海の町で生まれ、育った。そこは、潮の香りがする町だった。

私の故郷は、海に面した町で、魚がとても美味しい。昔、祖母が水産加工場に勤めていたので、よく魚を持って帰ってきてくれた。幼い頃はその魚を毎日のように食べていた記憶がある。

その水産加工場は、家から少し下ったところにあって、独特の匂いがしていた。磯と、魚の生臭さとが混ざったような匂いだ。車で通る時はできるだけ窓を閉めていたくなるような、そんな匂いだった。

その匂いを嗅ぎながら、私は通学していた。学校に近付けば匂いはなくなっていくのだけれど、通学路はどうしてもその匂いの印象が強い。

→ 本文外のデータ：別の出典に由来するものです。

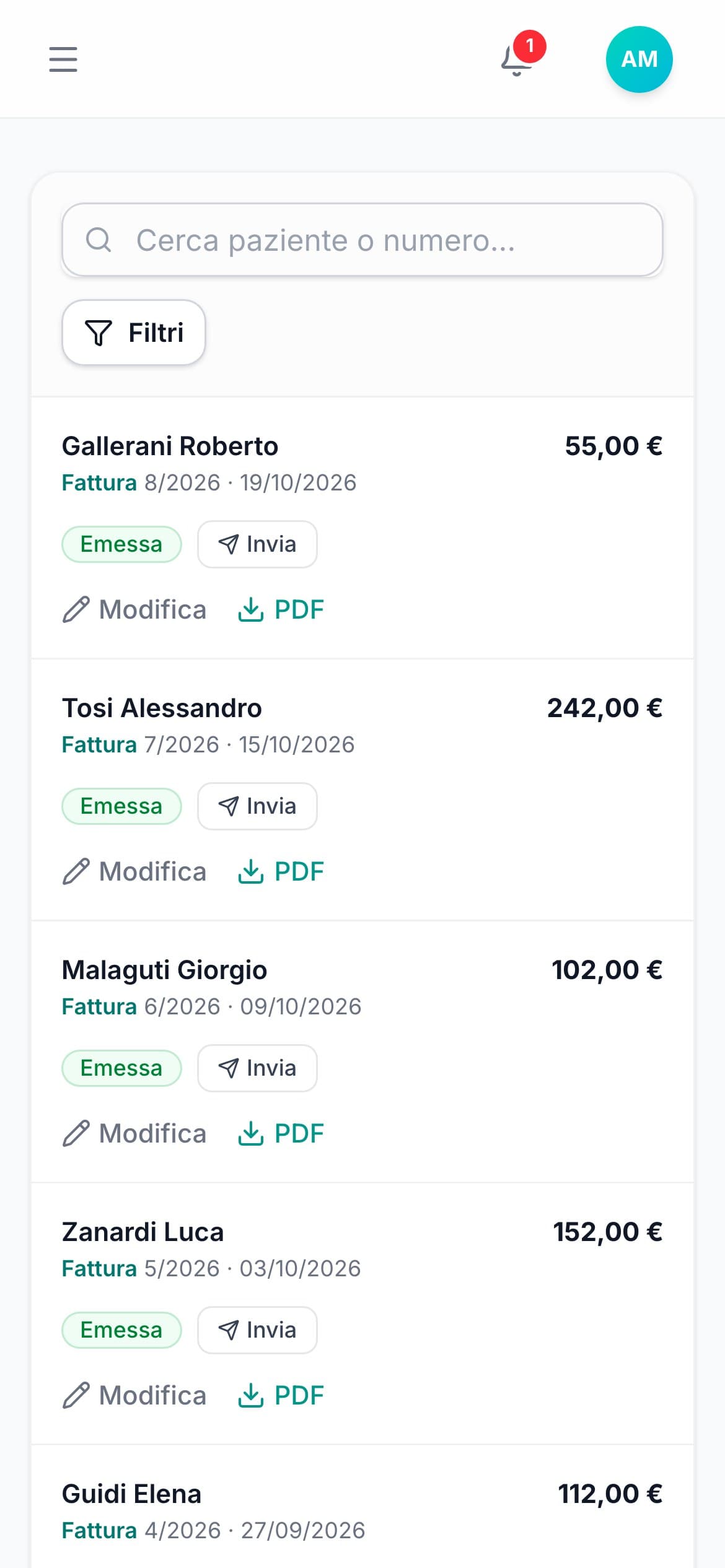The height and width of the screenshot is (1568, 725).
Task: Expand the Filtri filter options
Action: point(134,333)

初めてそこを通る人は、思わず鼻をつまむ。だけど慣れれば次第に気にならなくなる。私にとってその匂いは、故郷の匂いなのだ。

就職して地元を離れた今も、海の近くに行くと懐かしくなる。匂いがあの頃の記憶を蘇らせているのだろう。潮の香りを嗅ぐと、なんだかほっとするのだ。

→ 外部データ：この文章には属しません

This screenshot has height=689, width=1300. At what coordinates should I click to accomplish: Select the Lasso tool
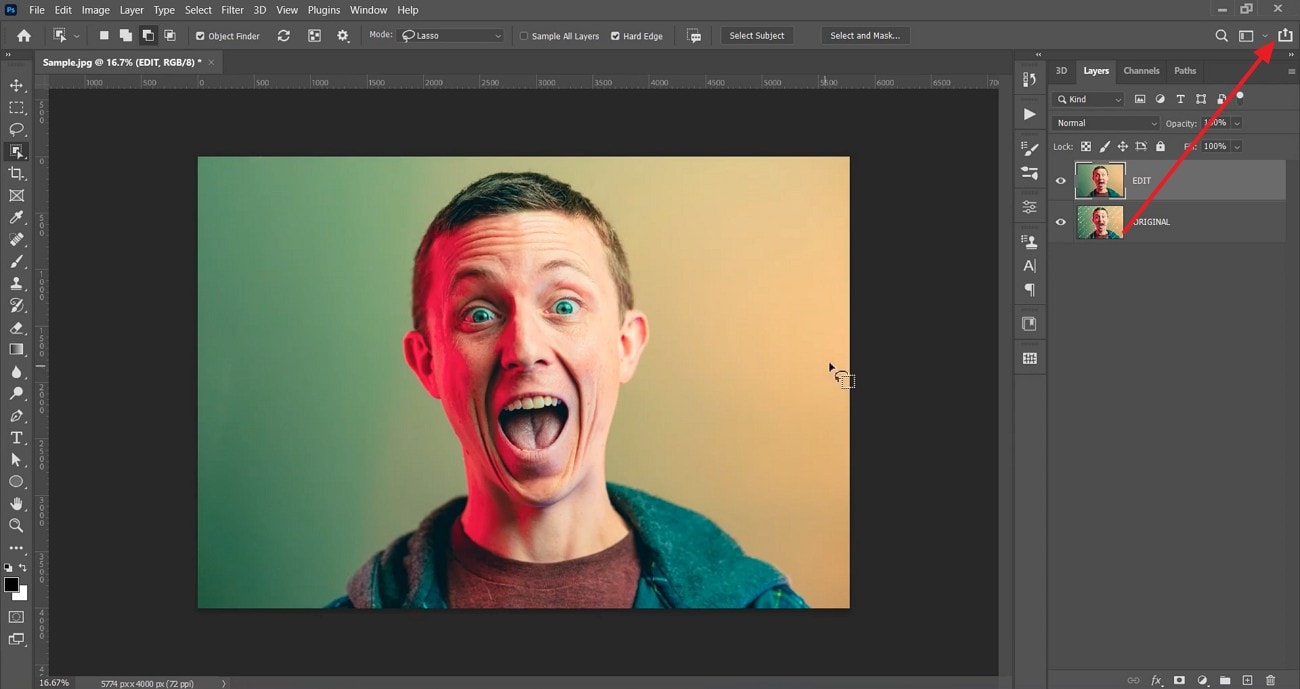point(16,129)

人によっては嫌うかもしれないその匂いを、私は本能的に愛してしまっているようだ。潮の香りと波の音に包まれていると、とても安心する。

そして新鮮な魚の味も、同じように忘れられない。今になって、あの味は贅沢だったんだと気付く。当時は当たり前のように食卓に並んでいたので、文字通り、飽きるほど食べていたのだった。

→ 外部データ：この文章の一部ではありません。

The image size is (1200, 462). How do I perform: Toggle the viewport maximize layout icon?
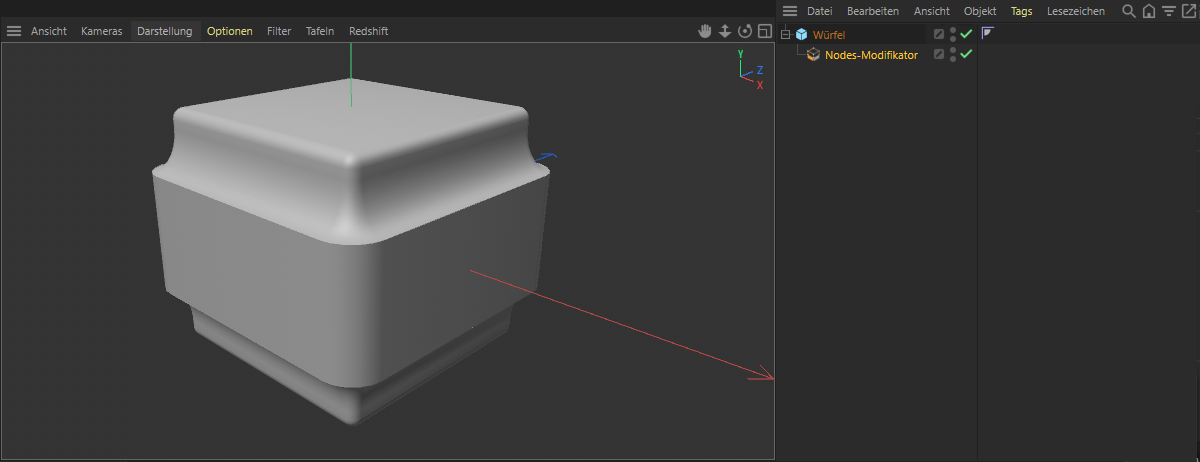(765, 31)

だから私は、またその味を求めて海沿いの町へ行く。刺身や焼き魚をたらふく食べて満足して帰る、そんな休日。昔なら考えられなかっただろう、それが大切な息抜きになるなんて。

* * *

地元を離れて気付くことは、たくさんある。当たり前だと思っていたものが、実はとても特別だったのだ。

また帰省したときには、存分に故郷の匂いと味を満喫したいなと思う。